Apellis Pharmaceuticals Announces Pricing of Public Offering of Common Stock - Mar 24, 2022
WALTHAM, Mass., March 24, 2022 (GLOBE NEWSWIRE) -- Apellis Pharmaceuticals, Inc., (Nasdaq:APLS), a global biopharmaceutical company and leader in complement, today announced the pricing of its underwritten public offering of 7,446,809 shares of its common stock at a public offering price of $47.00 per share, for total gross proceeds of $350 million, before deducting underwriting discounts and commissions and expenses payable by Apellis. All of the shares in the offering are being sold by Apellis. In addition, Apellis has granted the underwriters a 30-day option to purchase up to 1,117,021 additional shares of its common stock at the public offering price, less the underwriting discounts and commissions. The offering is expected to close on March 28, 2022, subject to customary closing conditions.
J.P. Morgan Securities LLC, Goldman Sachs & Co. LLC and Evercore Group L.L.C. are acting as joint book-running managers for the offering. Raymond James & Associates, Inc. is acting as lead manager and Oppenheimer & Co. Inc. and Robert W. Baird & Co. Incorporated are acting as co-managers for the offering.
The shares are being offered by Apellis pursuant to an automatically effective shelf registration statement that was filed with the Securities and Exchange Commission (“SEC”) on January 7, 2020. This offering is being made only by means of a prospectus and prospectus supplement that form a part of the registration statement. A preliminary prospectus supplement relating to and describing the terms of the offering has been filed with the SEC and may be obtained for free by visiting the SEC’s website at www.sec.gov. A final prospectus supplement relating to the offering will be filed with the SEC. When available, copies of the final prospectus supplement and the accompanying prospectus may also be obtained by contacting: J.P. Morgan Securities LLC, c/o Broadridge Financial Solutions, 1155 Long Island Avenue, Edgewood, New York 11717, by telephone at 866-803-9204, or by email at firstname.lastname@example.org; Goldman Sachs & Co. LLC, Attention: Prospectus Department, 200 West Street, New York, NY 10282, or by telephone at (866) 471-2526, or by email at email@example.com; or Evercore Group L.L.C., Attention: Equity Capital Markets, 55 East 52nd Street, 35th Floor, New York, New York 10055, by telephone at (888) 474-0200, or by email at firstname.lastname@example.org.
This press release shall not constitute an offer to sell, or a solicitation of an offer to buy these securities, nor shall there be any sale of, these securities in any state or jurisdiction in which such offer, solicitation or sale would be unlawful prior to registration or qualification under the securities laws of any such state or jurisdiction.
Apellis Pharmaceuticals, Inc. is a global biopharmaceutical company that is committed to leveraging courageous science, creativity, and compassion to deliver life-changing therapies.
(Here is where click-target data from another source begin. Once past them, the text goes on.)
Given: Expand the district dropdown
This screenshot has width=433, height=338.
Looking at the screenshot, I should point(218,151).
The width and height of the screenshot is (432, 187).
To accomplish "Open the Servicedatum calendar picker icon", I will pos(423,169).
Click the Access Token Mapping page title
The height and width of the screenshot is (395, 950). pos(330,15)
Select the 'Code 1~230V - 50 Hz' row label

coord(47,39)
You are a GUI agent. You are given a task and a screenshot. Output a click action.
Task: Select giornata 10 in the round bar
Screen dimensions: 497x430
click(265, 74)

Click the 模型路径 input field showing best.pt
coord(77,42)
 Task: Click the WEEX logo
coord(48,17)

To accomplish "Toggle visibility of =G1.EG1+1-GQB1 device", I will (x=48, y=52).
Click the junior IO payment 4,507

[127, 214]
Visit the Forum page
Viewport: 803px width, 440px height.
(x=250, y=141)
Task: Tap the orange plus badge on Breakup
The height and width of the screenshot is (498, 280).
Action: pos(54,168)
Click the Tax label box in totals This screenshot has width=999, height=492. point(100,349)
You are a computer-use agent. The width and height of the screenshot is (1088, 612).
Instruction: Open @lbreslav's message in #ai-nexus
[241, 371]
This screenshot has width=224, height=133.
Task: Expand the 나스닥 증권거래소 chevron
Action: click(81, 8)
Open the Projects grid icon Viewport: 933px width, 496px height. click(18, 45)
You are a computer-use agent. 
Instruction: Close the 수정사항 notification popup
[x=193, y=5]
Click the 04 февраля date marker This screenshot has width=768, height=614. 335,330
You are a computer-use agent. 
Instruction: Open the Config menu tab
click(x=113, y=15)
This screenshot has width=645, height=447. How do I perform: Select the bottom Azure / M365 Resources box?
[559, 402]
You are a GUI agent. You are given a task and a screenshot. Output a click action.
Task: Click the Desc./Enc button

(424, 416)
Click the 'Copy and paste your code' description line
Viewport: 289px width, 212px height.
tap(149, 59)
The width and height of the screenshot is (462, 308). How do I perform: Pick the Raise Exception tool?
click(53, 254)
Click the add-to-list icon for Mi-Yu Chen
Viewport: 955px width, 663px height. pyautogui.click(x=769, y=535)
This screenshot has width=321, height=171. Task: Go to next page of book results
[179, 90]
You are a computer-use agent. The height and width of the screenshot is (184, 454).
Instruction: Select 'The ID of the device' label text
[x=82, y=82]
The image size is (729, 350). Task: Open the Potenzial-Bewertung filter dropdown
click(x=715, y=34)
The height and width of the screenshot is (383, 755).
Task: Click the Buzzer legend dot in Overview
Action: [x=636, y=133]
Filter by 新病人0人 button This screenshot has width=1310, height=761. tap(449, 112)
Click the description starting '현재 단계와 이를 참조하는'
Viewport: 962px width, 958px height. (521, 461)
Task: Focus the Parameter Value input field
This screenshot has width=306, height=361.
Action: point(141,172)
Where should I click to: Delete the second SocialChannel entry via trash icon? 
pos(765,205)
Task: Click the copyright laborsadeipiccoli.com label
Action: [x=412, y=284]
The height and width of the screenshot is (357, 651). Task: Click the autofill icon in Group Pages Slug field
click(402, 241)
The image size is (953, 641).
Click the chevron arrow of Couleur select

Leaders in complement, Apellis ushered in the first new class of complement medicine in 15 years with the approval of the first and only targeted C3 therapy. Apellis is advancing this science to continually develop transformative medicines for people living with rare, retinal, and neurological diseases.
Statements in this press release about future expectations, plans and prospects, as well as any other statements regarding matters that are not historical facts, may constitute “forward-looking statements” within the meaning of The Private Securities Litigation Reform Act of 1995. These statements include, but are not limited to, statements relating to the anticipated closing date of the public offering. The words “anticipate,” “believe,” “continue,” “could,” “estimate,” “expect,” “intend,” “may,” “plan,” “potential,” “predict,” “project,” “should,” “target,” “will,” “would” and similar expressions are intended to identify forward-looking statements, although not all forward-looking statements contain these identifying words. Actual results may differ materially from those indicated by such forward-looking statements as a result of various important factors, including: the uncertainties related to market conditions and the completion of the public offering on the anticipated terms or at all and other factors discussed in the “Risk Factors” section of the preliminary prospectus supplement filed with the SEC on March 23, 2022, Apellis’ Annual Report on Form 10-K filed with the SEC on February 28, 2022, and the risks described in other filings that Apellis may make with the SEC. Any forward-looking statements contained in this press release speak only as of the date hereof, and Apellis specifically disclaims any obligation to update any forward-looking statement, whether as a result of new information, future events or otherwise.